--- REQUIRED ACTION ---
Write out the line that holds "Where should I" together with every line that follows it to the end of the material below, exactly. Omit the pictures.

--- THE DATA ---

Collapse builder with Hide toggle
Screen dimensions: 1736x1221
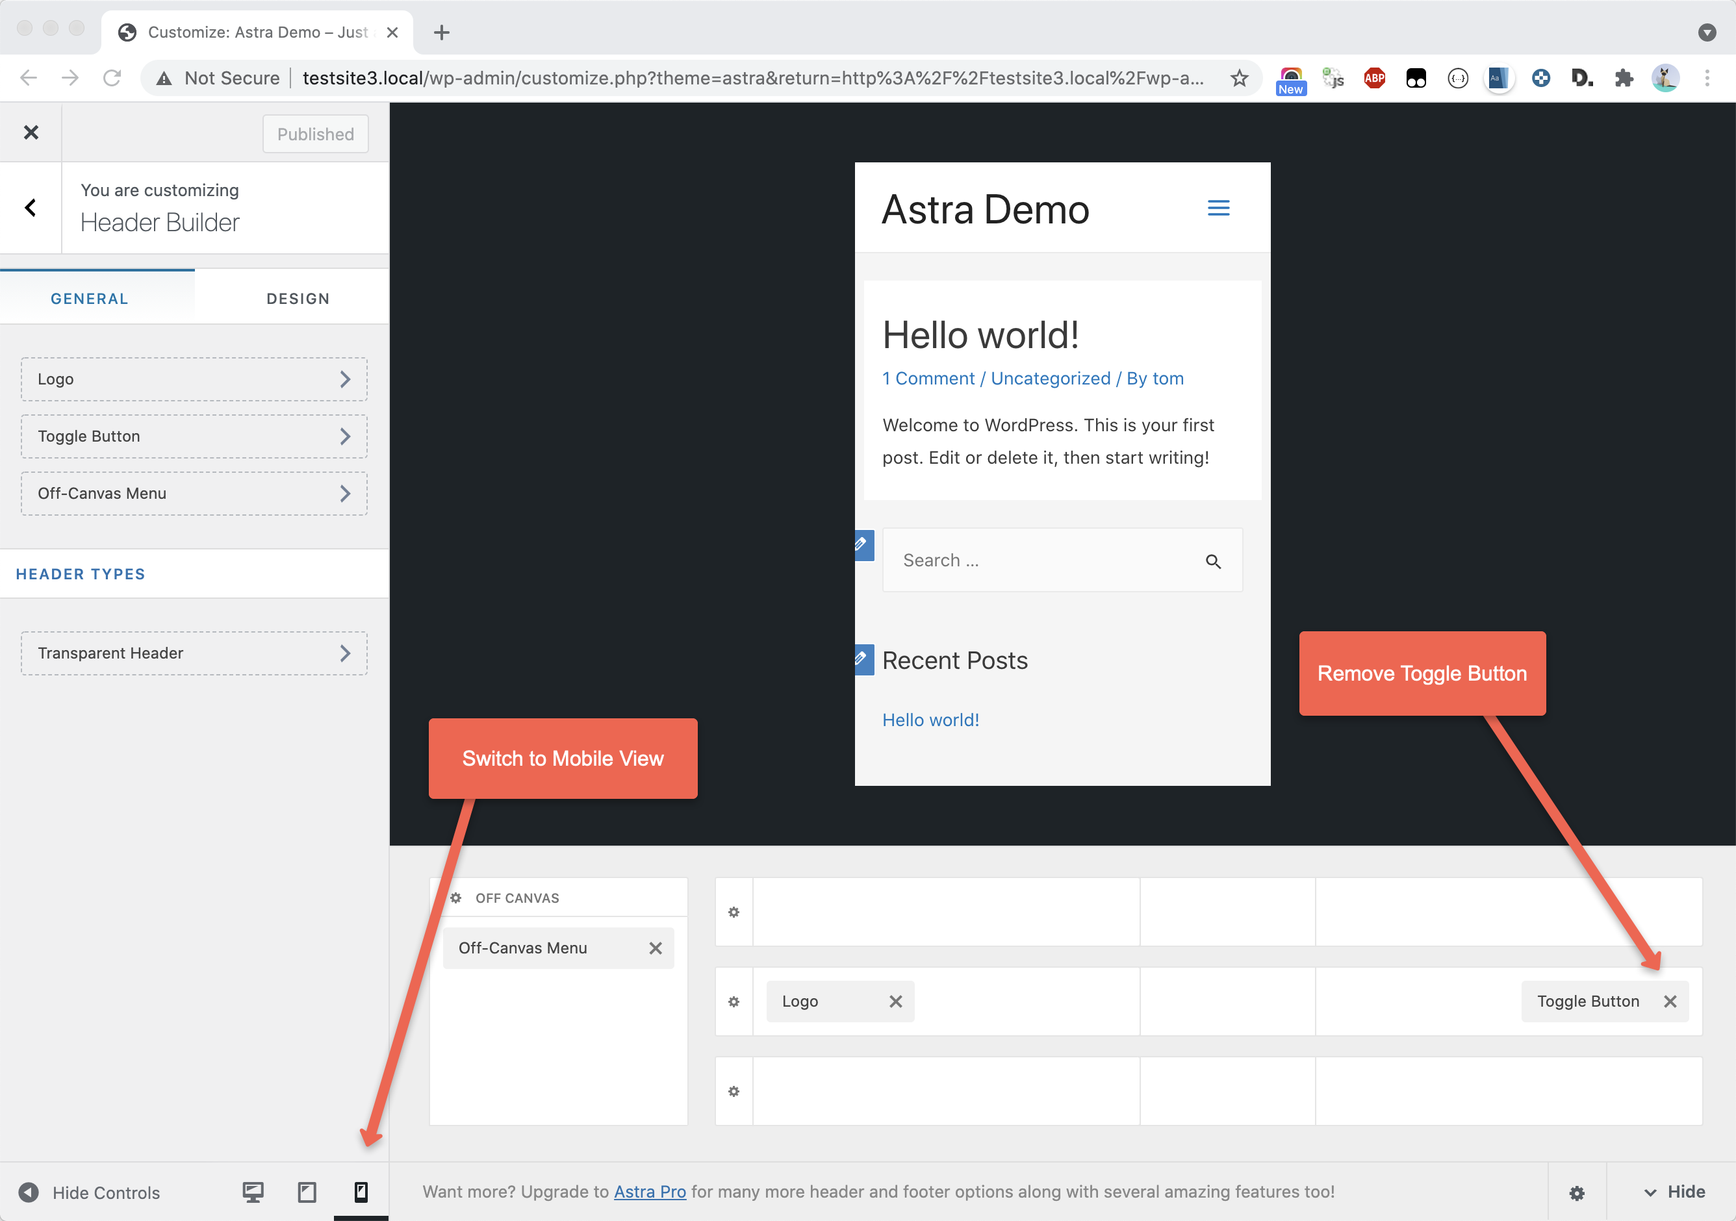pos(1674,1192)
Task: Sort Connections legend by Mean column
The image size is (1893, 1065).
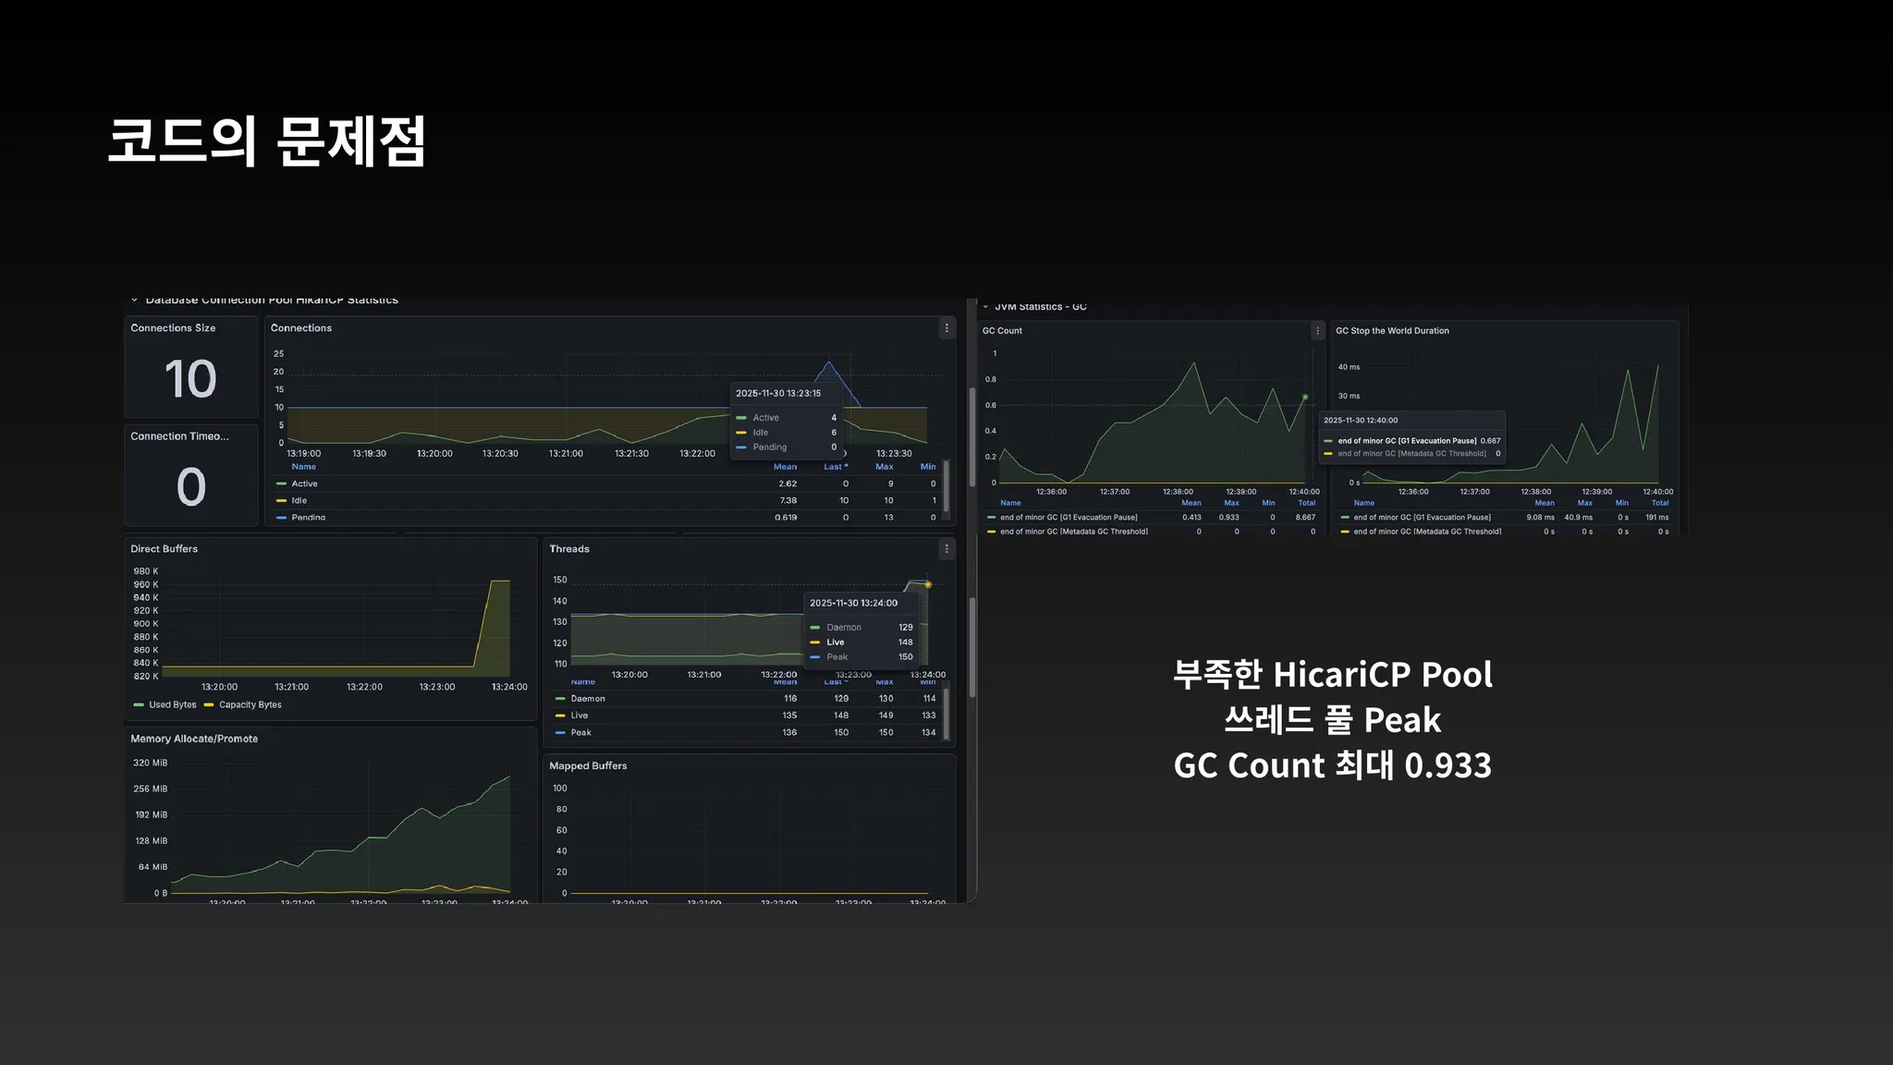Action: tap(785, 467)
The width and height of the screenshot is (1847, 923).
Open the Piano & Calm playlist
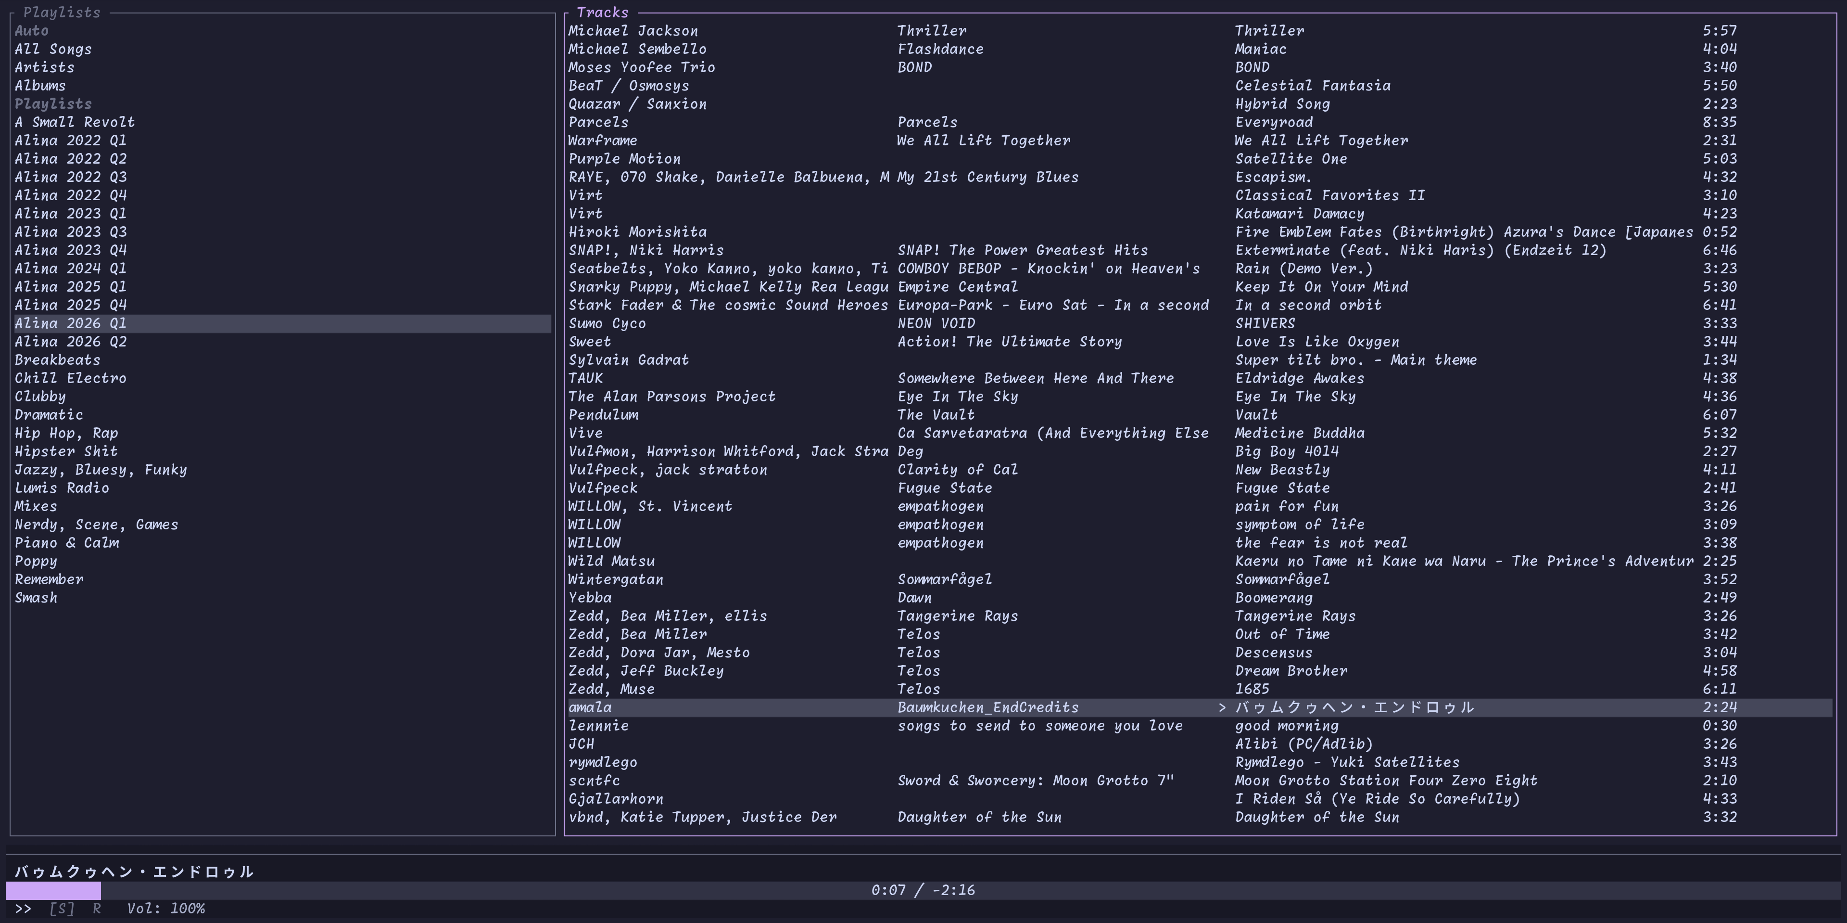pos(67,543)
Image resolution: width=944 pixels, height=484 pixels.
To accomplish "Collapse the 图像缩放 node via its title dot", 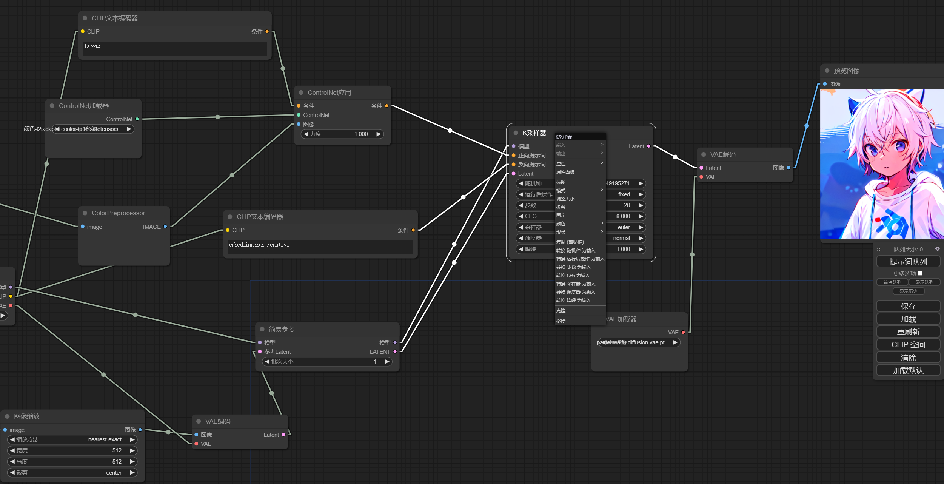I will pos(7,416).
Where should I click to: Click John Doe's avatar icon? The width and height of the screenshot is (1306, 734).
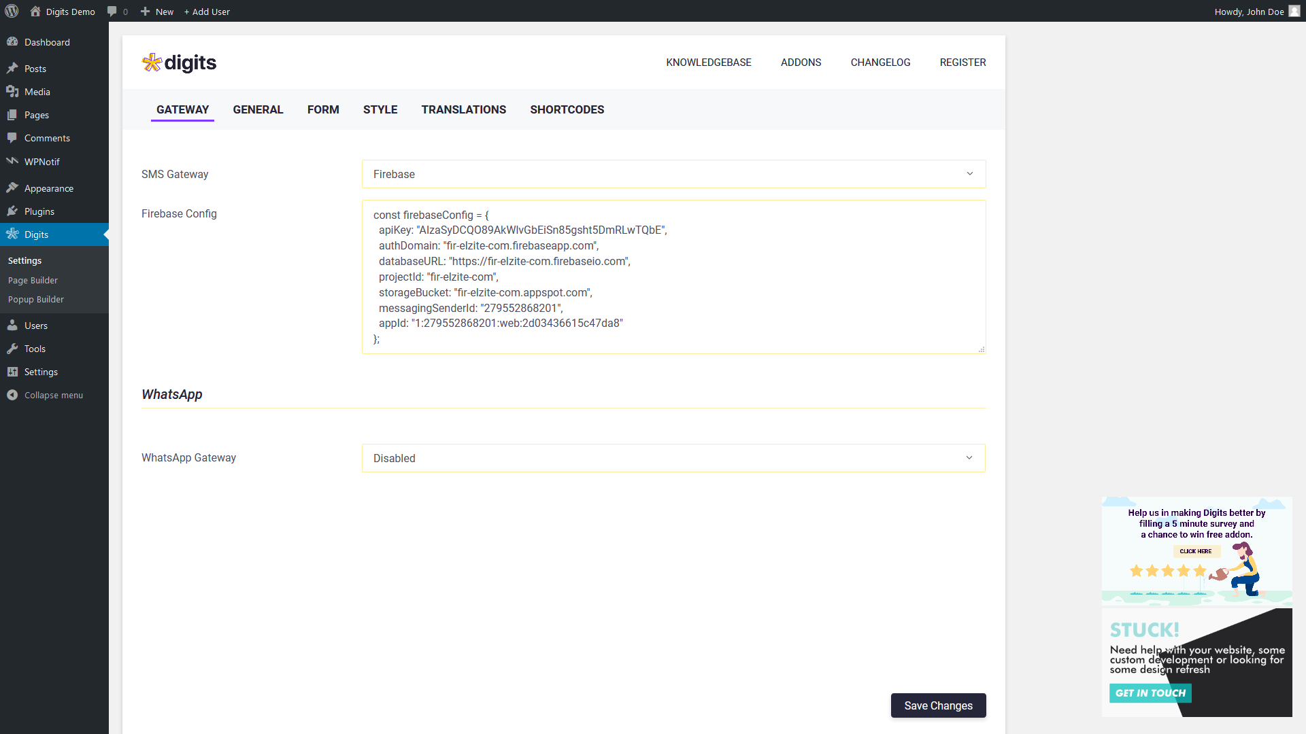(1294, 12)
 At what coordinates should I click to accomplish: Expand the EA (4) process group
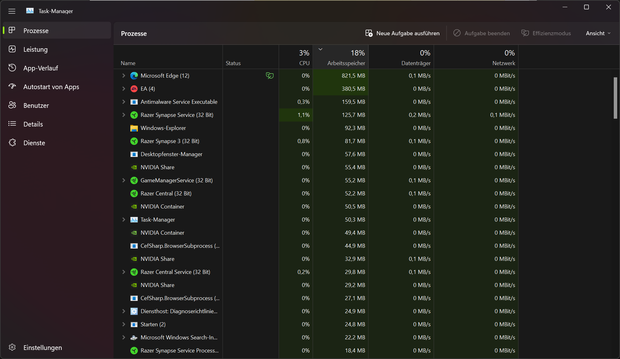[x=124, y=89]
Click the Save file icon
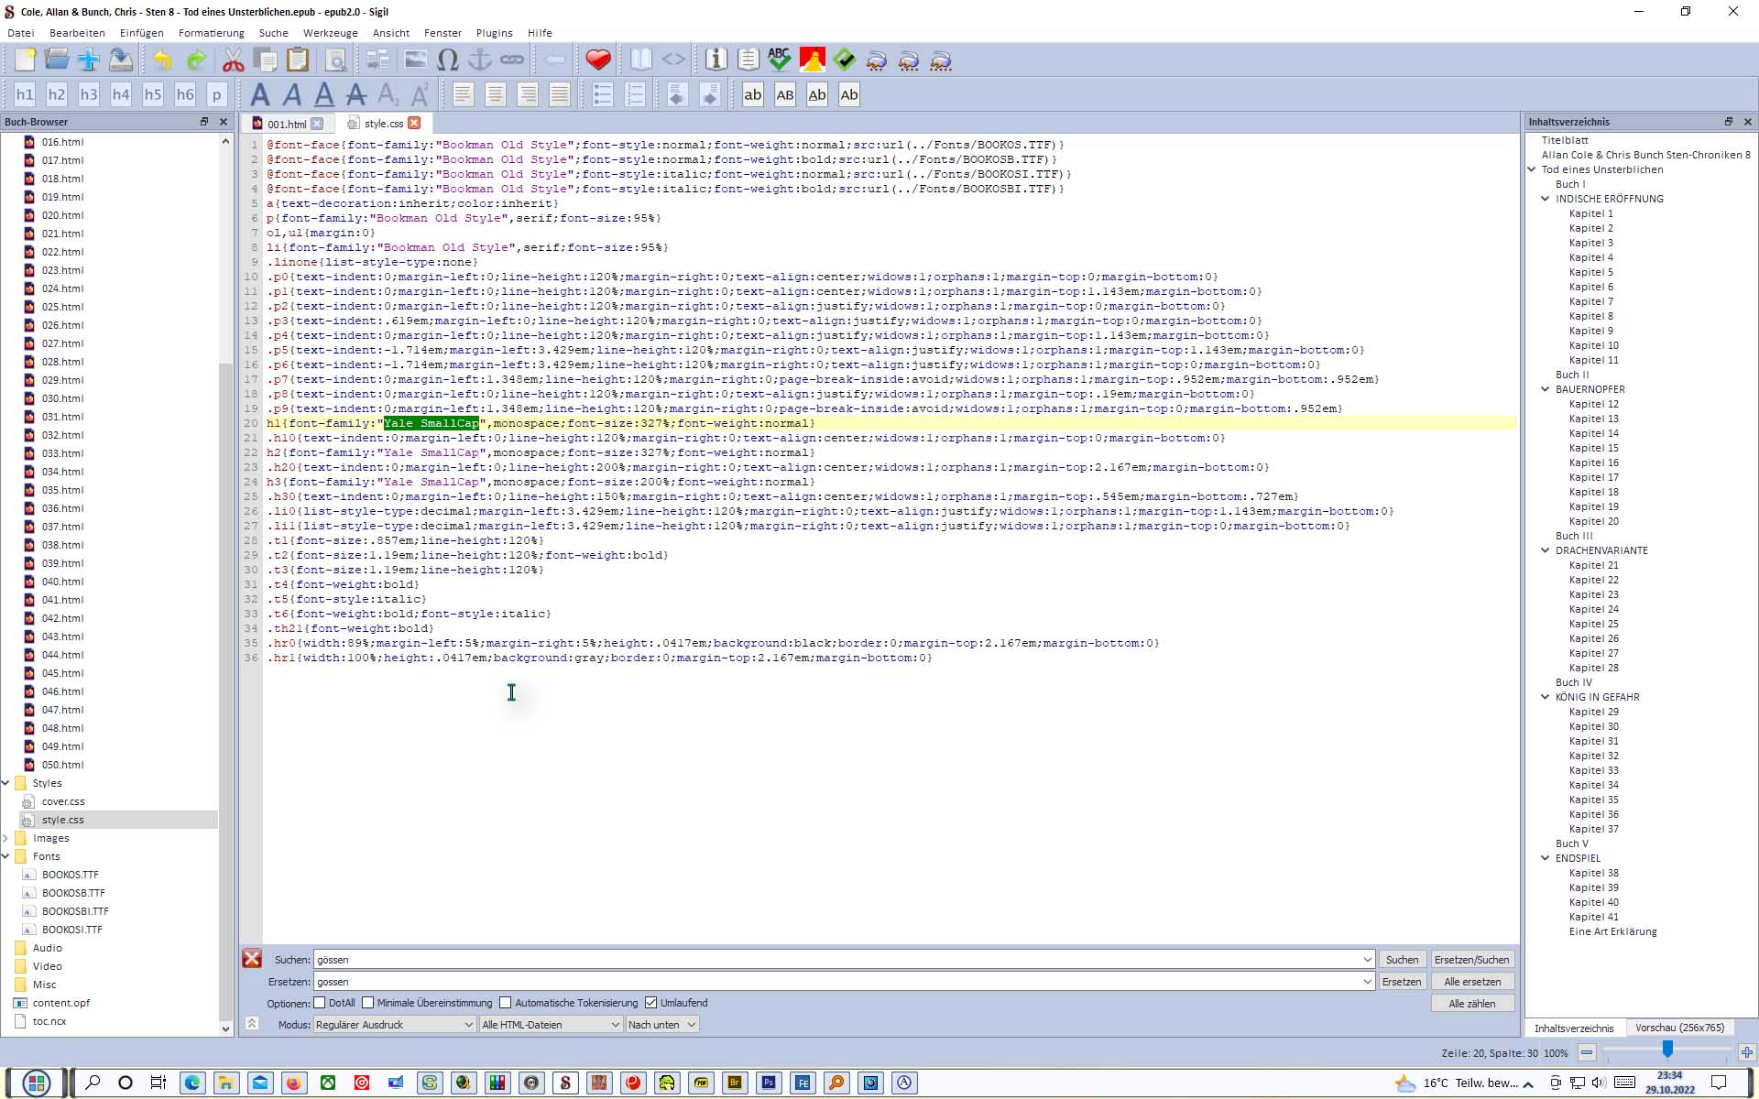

--- THE ANSWER ---
Where should I click to: Click John Doe's avatar icon? The width and height of the screenshot is (1306, 734).
(1294, 12)
 At what coordinates should I click to accomplish: Expand the EA (4) process group
[x=124, y=89]
Click the Save file icon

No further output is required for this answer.